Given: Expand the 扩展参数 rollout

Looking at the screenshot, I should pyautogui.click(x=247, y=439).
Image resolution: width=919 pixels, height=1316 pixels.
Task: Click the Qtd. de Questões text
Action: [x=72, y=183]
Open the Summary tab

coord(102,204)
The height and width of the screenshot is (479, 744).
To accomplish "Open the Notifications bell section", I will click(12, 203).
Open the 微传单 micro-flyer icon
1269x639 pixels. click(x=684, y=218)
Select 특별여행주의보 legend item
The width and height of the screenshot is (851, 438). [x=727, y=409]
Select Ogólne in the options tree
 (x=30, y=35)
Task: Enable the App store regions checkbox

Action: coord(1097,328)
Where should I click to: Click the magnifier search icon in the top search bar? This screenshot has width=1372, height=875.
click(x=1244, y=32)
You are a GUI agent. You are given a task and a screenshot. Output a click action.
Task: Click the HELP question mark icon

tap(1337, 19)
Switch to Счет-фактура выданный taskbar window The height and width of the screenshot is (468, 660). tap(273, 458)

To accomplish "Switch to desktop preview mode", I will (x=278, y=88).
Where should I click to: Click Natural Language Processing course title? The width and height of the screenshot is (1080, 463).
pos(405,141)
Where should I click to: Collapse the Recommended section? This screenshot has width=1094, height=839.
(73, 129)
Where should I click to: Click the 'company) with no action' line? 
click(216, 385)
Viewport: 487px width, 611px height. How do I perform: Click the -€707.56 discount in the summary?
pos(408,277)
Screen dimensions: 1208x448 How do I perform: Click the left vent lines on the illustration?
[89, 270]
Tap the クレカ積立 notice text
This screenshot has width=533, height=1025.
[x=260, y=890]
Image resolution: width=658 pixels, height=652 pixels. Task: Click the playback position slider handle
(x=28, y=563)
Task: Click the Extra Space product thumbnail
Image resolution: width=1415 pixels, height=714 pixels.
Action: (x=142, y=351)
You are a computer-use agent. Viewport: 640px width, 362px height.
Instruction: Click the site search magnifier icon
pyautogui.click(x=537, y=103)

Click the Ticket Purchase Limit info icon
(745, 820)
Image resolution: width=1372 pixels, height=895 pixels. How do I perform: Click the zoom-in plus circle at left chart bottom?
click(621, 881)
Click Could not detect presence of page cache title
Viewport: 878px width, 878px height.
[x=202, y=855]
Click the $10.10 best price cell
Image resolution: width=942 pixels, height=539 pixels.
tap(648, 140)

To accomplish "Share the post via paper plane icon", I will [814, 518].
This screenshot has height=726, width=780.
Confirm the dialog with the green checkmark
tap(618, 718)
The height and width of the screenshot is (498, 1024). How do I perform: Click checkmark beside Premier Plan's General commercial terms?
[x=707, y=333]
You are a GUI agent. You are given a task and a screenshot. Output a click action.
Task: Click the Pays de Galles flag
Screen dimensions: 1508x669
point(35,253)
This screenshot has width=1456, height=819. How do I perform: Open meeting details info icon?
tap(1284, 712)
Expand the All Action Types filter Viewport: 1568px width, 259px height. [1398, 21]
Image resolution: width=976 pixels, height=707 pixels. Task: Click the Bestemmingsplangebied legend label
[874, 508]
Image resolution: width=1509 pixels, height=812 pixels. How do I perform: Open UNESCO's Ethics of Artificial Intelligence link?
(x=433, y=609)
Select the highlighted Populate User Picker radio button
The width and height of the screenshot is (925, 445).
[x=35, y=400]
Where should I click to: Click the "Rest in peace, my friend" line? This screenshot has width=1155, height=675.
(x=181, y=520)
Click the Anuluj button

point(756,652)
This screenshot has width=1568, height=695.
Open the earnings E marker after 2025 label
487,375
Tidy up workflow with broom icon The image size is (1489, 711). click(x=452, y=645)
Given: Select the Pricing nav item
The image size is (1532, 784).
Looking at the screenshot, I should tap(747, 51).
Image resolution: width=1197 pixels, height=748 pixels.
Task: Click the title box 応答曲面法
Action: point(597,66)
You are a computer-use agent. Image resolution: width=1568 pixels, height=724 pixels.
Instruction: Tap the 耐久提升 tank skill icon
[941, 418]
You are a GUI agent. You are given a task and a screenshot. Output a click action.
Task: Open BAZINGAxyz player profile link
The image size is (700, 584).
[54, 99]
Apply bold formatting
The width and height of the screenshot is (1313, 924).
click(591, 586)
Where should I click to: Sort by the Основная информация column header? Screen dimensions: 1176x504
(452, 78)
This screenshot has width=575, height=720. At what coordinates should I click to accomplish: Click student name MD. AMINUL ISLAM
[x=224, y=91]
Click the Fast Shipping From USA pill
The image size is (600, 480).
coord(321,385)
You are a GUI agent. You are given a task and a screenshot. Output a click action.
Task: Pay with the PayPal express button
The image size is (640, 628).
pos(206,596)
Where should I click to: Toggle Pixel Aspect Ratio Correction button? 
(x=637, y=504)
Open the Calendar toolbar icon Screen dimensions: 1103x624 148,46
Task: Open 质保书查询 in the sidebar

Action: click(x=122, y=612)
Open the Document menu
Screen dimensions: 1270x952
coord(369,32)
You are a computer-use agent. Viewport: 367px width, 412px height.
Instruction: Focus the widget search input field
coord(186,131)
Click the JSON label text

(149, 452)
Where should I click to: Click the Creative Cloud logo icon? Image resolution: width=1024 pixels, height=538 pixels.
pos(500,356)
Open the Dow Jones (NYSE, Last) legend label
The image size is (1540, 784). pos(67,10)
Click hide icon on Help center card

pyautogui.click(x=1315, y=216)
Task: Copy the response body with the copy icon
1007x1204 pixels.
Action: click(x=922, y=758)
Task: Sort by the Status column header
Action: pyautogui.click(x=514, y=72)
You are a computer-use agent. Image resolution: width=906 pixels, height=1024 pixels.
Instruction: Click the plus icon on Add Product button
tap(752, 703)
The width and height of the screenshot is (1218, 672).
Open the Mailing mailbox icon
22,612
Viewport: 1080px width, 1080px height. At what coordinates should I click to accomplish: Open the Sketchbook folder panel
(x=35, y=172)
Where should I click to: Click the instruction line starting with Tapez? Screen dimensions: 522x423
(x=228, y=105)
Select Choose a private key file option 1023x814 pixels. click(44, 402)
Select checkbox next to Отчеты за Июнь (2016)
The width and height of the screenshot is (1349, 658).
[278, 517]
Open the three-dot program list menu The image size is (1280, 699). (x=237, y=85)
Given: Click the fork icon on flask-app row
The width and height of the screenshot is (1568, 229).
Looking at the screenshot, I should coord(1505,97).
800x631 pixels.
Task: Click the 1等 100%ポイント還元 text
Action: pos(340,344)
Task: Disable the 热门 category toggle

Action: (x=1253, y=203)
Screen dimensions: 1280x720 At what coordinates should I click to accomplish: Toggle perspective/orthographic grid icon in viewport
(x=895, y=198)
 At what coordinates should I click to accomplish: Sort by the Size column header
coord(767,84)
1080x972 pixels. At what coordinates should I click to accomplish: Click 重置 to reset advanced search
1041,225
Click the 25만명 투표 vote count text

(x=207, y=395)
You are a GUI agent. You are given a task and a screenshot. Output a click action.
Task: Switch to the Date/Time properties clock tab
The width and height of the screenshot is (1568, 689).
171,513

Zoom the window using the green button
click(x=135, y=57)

■ ■ ■ ■ ■

▸ **Problem to work on**
Set the whole listing down again so that it matches the original exactly.

▸ **Exercise output**
Given: Expand the 扩展参数 rollout

Looking at the screenshot, I should pyautogui.click(x=247, y=439).
Image resolution: width=919 pixels, height=1316 pixels.
Task: Click the Qtd. de Questões text
Action: [x=72, y=183]
Open the Summary tab

coord(102,204)
The height and width of the screenshot is (479, 744).
To accomplish "Open the Notifications bell section", I will click(12, 203).
Open the 微传单 micro-flyer icon
1269x639 pixels. click(x=684, y=218)
Select 특별여행주의보 legend item
The width and height of the screenshot is (851, 438). [x=727, y=409]
Select Ogólne in the options tree
 (x=30, y=35)
Task: Enable the App store regions checkbox

Action: coord(1097,328)
Where should I click to: Click the magnifier search icon in the top search bar? This screenshot has width=1372, height=875.
click(x=1244, y=32)
You are a GUI agent. You are given a task and a screenshot. Output a click action.
Task: Click the HELP question mark icon

tap(1337, 19)
Switch to Счет-фактура выданный taskbar window The height and width of the screenshot is (468, 660). tap(273, 458)

To accomplish "Switch to desktop preview mode", I will (x=278, y=88).
Where should I click to: Click Natural Language Processing course title? The width and height of the screenshot is (1080, 463).
pos(405,141)
Where should I click to: Collapse the Recommended section? This screenshot has width=1094, height=839.
(73, 129)
Where should I click to: Click the 'company) with no action' line? 
click(216, 385)
Viewport: 487px width, 611px height. How do I perform: Click the -€707.56 discount in the summary?
pos(408,277)
Screen dimensions: 1208x448 How do I perform: Click the left vent lines on the illustration?
[89, 270]
Tap the クレカ積立 notice text
This screenshot has width=533, height=1025.
[x=260, y=890]
Image resolution: width=658 pixels, height=652 pixels. Task: Click the playback position slider handle
(x=28, y=563)
Task: Click the Extra Space product thumbnail
Image resolution: width=1415 pixels, height=714 pixels.
Action: (x=142, y=351)
You are a computer-use agent. Viewport: 640px width, 362px height.
Instruction: Click the site search magnifier icon
pyautogui.click(x=537, y=103)

Click the Ticket Purchase Limit info icon
(745, 820)
Image resolution: width=1372 pixels, height=895 pixels. How do I perform: Click the zoom-in plus circle at left chart bottom?
click(621, 881)
Click Could not detect presence of page cache title
Viewport: 878px width, 878px height.
[x=202, y=855]
Click the $10.10 best price cell
Image resolution: width=942 pixels, height=539 pixels.
tap(648, 140)

To accomplish "Share the post via paper plane icon", I will [814, 518].
This screenshot has height=726, width=780.
Confirm the dialog with the green checkmark
tap(618, 718)
The height and width of the screenshot is (498, 1024). How do I perform: Click checkmark beside Premier Plan's General commercial terms?
[x=707, y=333]
You are a GUI agent. You are given a task and a screenshot. Output a click action.
Task: Click the Pays de Galles flag
Screen dimensions: 1508x669
point(35,253)
This screenshot has width=1456, height=819. How do I perform: Open meeting details info icon?
tap(1284, 712)
Expand the All Action Types filter Viewport: 1568px width, 259px height. [1398, 21]
Image resolution: width=976 pixels, height=707 pixels. Task: Click the Bestemmingsplangebied legend label
[874, 508]
Image resolution: width=1509 pixels, height=812 pixels. How do I perform: Open UNESCO's Ethics of Artificial Intelligence link?
(x=433, y=609)
Select the highlighted Populate User Picker radio button
The width and height of the screenshot is (925, 445).
[x=35, y=400]
Where should I click to: Click the "Rest in peace, my friend" line? This screenshot has width=1155, height=675.
(x=181, y=520)
Click the Anuluj button

point(756,652)
This screenshot has width=1568, height=695.
Open the earnings E marker after 2025 label
487,375
Tidy up workflow with broom icon The image size is (1489, 711). click(x=452, y=645)
Given: Select the Pricing nav item
The image size is (1532, 784).
Looking at the screenshot, I should tap(747, 51).
Image resolution: width=1197 pixels, height=748 pixels.
Task: Click the title box 応答曲面法
Action: point(597,66)
You are a computer-use agent. Image resolution: width=1568 pixels, height=724 pixels.
Instruction: Tap the 耐久提升 tank skill icon
[941, 418]
You are a GUI agent. You are given a task and a screenshot. Output a click action.
Task: Open BAZINGAxyz player profile link
The image size is (700, 584).
[54, 99]
Apply bold formatting
The width and height of the screenshot is (1313, 924).
click(591, 586)
Where should I click to: Sort by the Основная информация column header? Screen dimensions: 1176x504
(452, 78)
This screenshot has width=575, height=720. At what coordinates should I click to accomplish: Click student name MD. AMINUL ISLAM
[x=224, y=91]
Click the Fast Shipping From USA pill
The image size is (600, 480).
coord(321,385)
You are a GUI agent. You are given a task and a screenshot. Output a click action.
Task: Pay with the PayPal express button
The image size is (640, 628).
pos(206,596)
Where should I click to: Toggle Pixel Aspect Ratio Correction button? 
(x=637, y=504)
Open the Calendar toolbar icon Screen dimensions: 1103x624 148,46
Task: Open 质保书查询 in the sidebar

Action: click(x=122, y=612)
Open the Document menu
Screen dimensions: 1270x952
coord(369,32)
You are a computer-use agent. Viewport: 367px width, 412px height.
Instruction: Focus the widget search input field
coord(186,131)
Click the JSON label text

(149, 452)
Where should I click to: Click the Creative Cloud logo icon? Image resolution: width=1024 pixels, height=538 pixels.
pos(500,356)
Open the Dow Jones (NYSE, Last) legend label
The image size is (1540, 784). pos(67,10)
Click hide icon on Help center card

pyautogui.click(x=1315, y=216)
Task: Copy the response body with the copy icon
1007x1204 pixels.
Action: click(x=922, y=758)
Task: Sort by the Status column header
Action: pyautogui.click(x=514, y=72)
You are a computer-use agent. Image resolution: width=906 pixels, height=1024 pixels.
Instruction: Click the plus icon on Add Product button
tap(752, 703)
The width and height of the screenshot is (1218, 672).
Open the Mailing mailbox icon
22,612
Viewport: 1080px width, 1080px height. At what coordinates should I click to accomplish: Open the Sketchbook folder panel
(x=35, y=172)
Where should I click to: Click the instruction line starting with Tapez? Screen dimensions: 522x423
(x=228, y=105)
Select Choose a private key file option 1023x814 pixels. click(44, 402)
Select checkbox next to Отчеты за Июнь (2016)
The width and height of the screenshot is (1349, 658).
[278, 517]
Open the three-dot program list menu The image size is (1280, 699). (x=237, y=85)
Given: Click the fork icon on flask-app row
The width and height of the screenshot is (1568, 229).
Looking at the screenshot, I should coord(1505,97).
800x631 pixels.
Task: Click the 1等 100%ポイント還元 text
Action: pos(340,344)
Task: Disable the 热门 category toggle

Action: (x=1253, y=203)
Screen dimensions: 1280x720 At what coordinates should I click to accomplish: Toggle perspective/orthographic grid icon in viewport
(x=895, y=198)
 At what coordinates should I click to accomplish: Sort by the Size column header
coord(767,84)
1080x972 pixels. At what coordinates should I click to accomplish: Click 重置 to reset advanced search
1041,225
Click the 25만명 투표 vote count text

(x=207, y=395)
You are a GUI agent. You are given a task and a screenshot. Output a click action.
Task: Switch to the Date/Time properties clock tab
The width and height of the screenshot is (1568, 689).
171,513

Zoom the window using the green button
click(x=135, y=57)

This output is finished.